National Pig Day is a chance to recognize our animal friends. Of course, at Ten Thousand Villages, we like to explore the more global significance. In Latin America, this creature is especially significant as a symbol of abundance and happiness.
Lucia Valdez with piggy bank
In Pomaire, a small town just west of the capital city of Santiago, Chile, the locals keep good-luck charms called Chanchitos. These charms take the form of small, three-legged pigs that are given to friends and loved ones as a token of good fortune. Walking through this small town, these little pigs can be found hanging in homes, shops and restaurants, bringing a sense of comfort to anyone who sees it.
Chanchitos were brought to Ten Thousand Villages by the artisan group, Comparte. Translating from Spanish to mean to share, Comparte uses local clay to hand-form these three-legged pigs which are low-fired, curing the clay and bringing out natural shades of red, brown and black coloring.

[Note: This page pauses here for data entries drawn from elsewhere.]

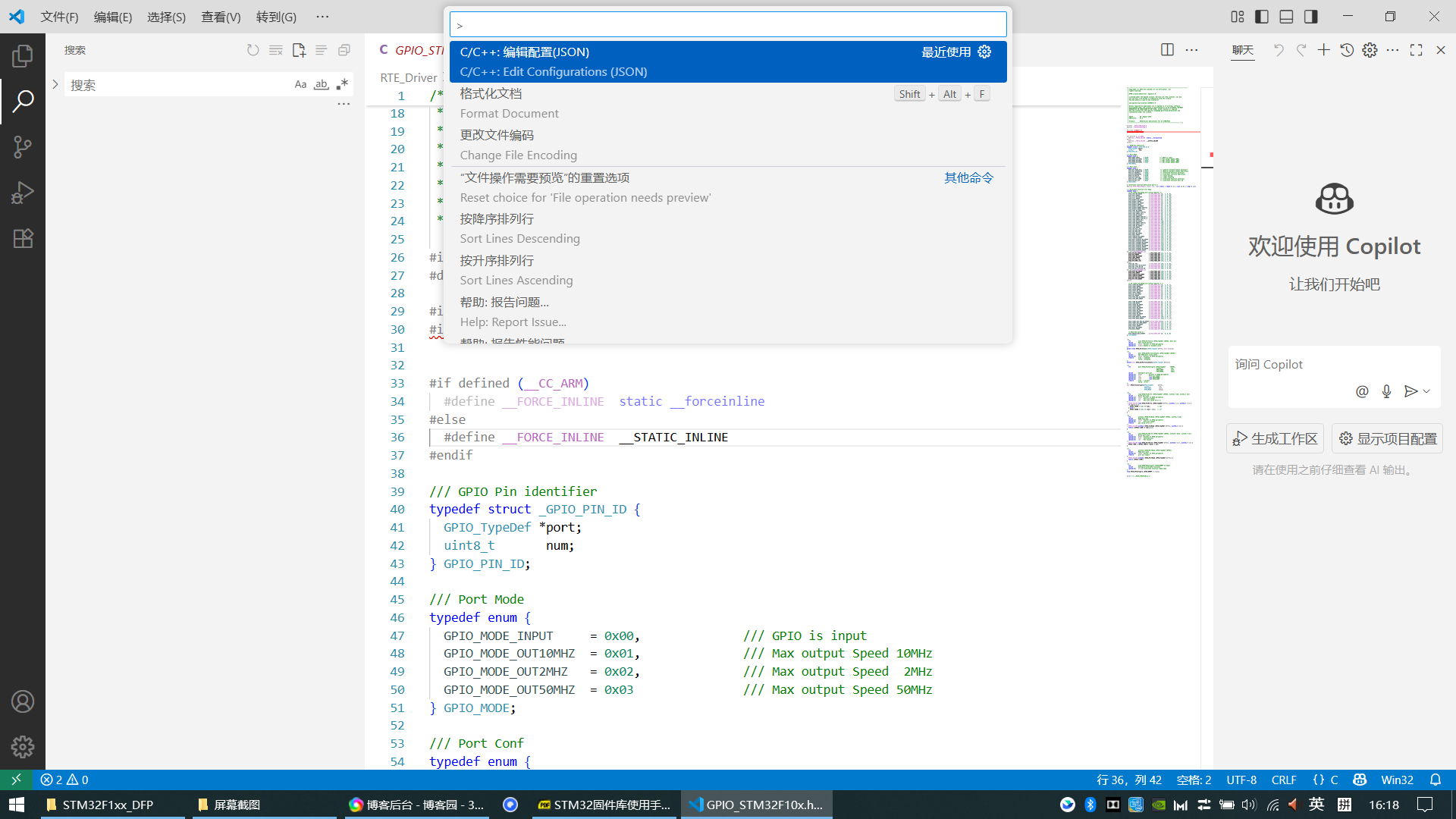Open the Manage gear icon bottom-left

pos(23,747)
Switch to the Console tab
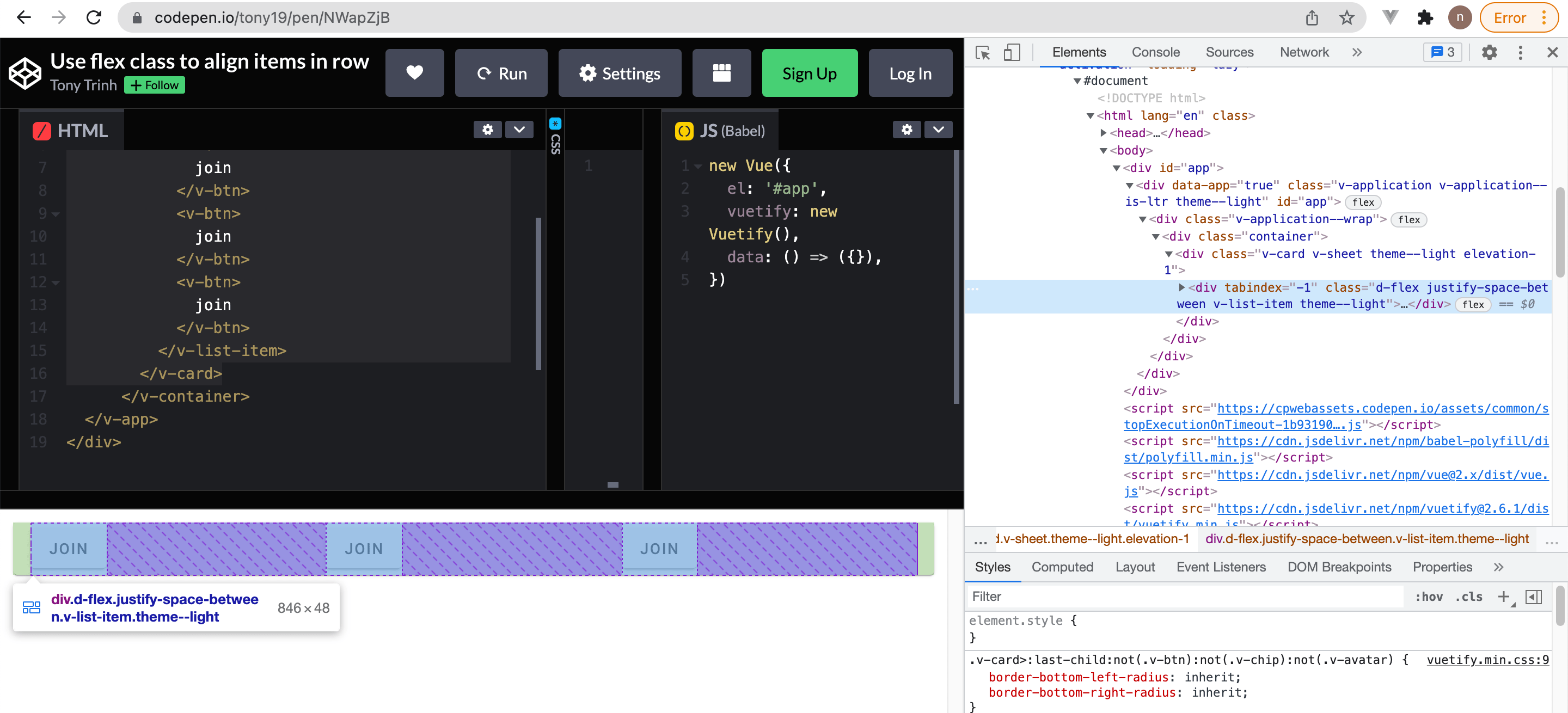The height and width of the screenshot is (713, 1568). point(1155,53)
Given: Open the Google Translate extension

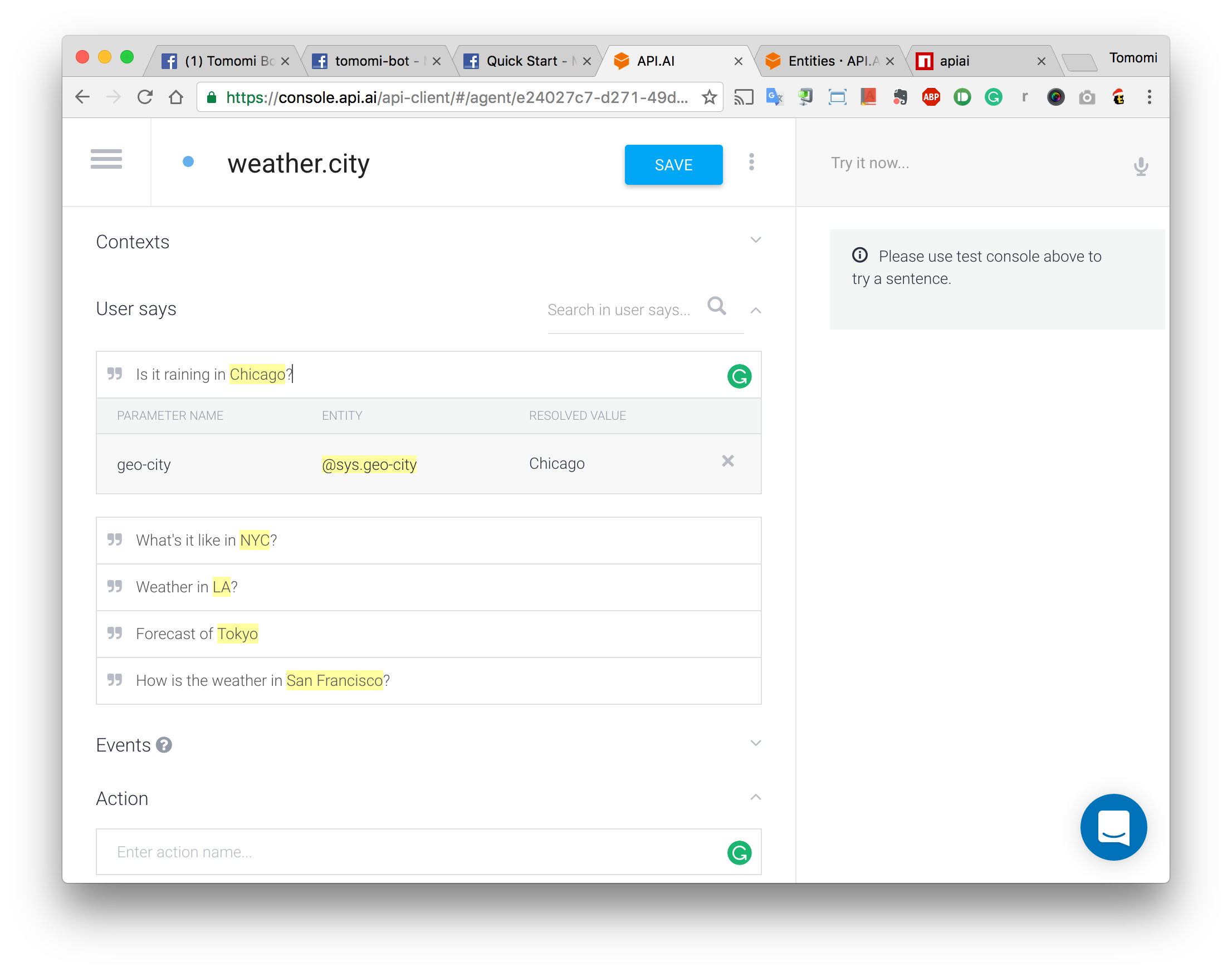Looking at the screenshot, I should [774, 97].
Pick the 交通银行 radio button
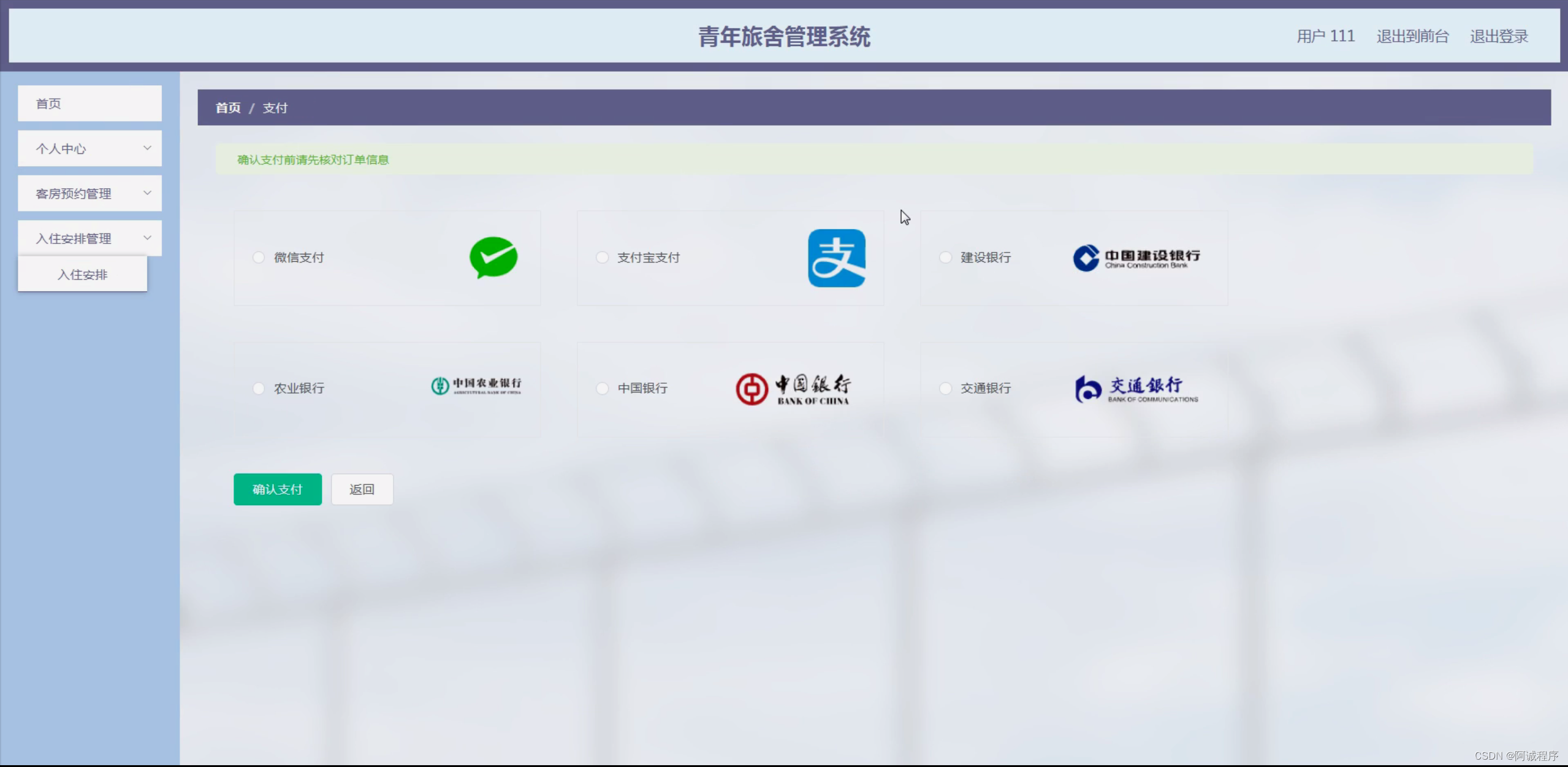Image resolution: width=1568 pixels, height=767 pixels. (945, 388)
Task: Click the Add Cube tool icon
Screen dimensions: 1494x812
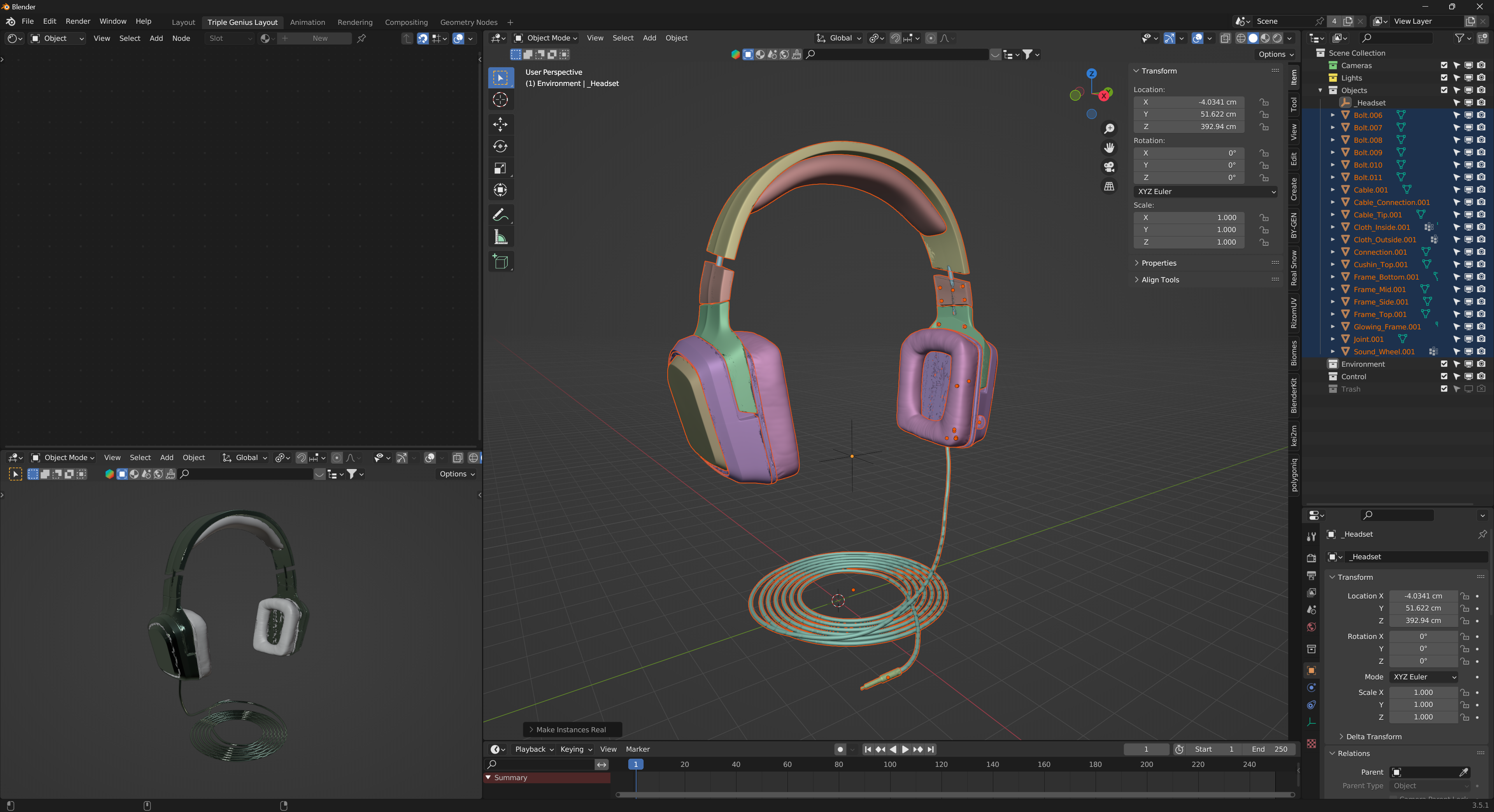Action: pos(500,262)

Lucky Pig Salt and Pepper Shakers Though the origins of the legend are vague, our buyer, Doug Lapp (who works closely with our artisan partners in South America) believes that “a three-legged pig being able to stand is a sign that he/she must be lucky.”
On March 1, the United States holds its own celebrations in regards to the pig. Started by a school teacher in 1972, National Pig day has served as a way to tribute this animal so widely regarded as one of the most intelligent domesticated creatures. To give a friend a Good Luck Pig on this day, would surely make it even luckier.
According to South American legend, these three-legged pigs bring good luck to those who posses them. In the small village of Pomaire, Chile, famous for its pottery, people have been giving three-legged pigs as good luck charms for longer than anyone can remember. It is believed that these three-legged hand made clay "Chanchitos" or "little pigs" bring good fortune and good luck. Three-legged Chanchitos are given to friends and family as a token of goodwill and love.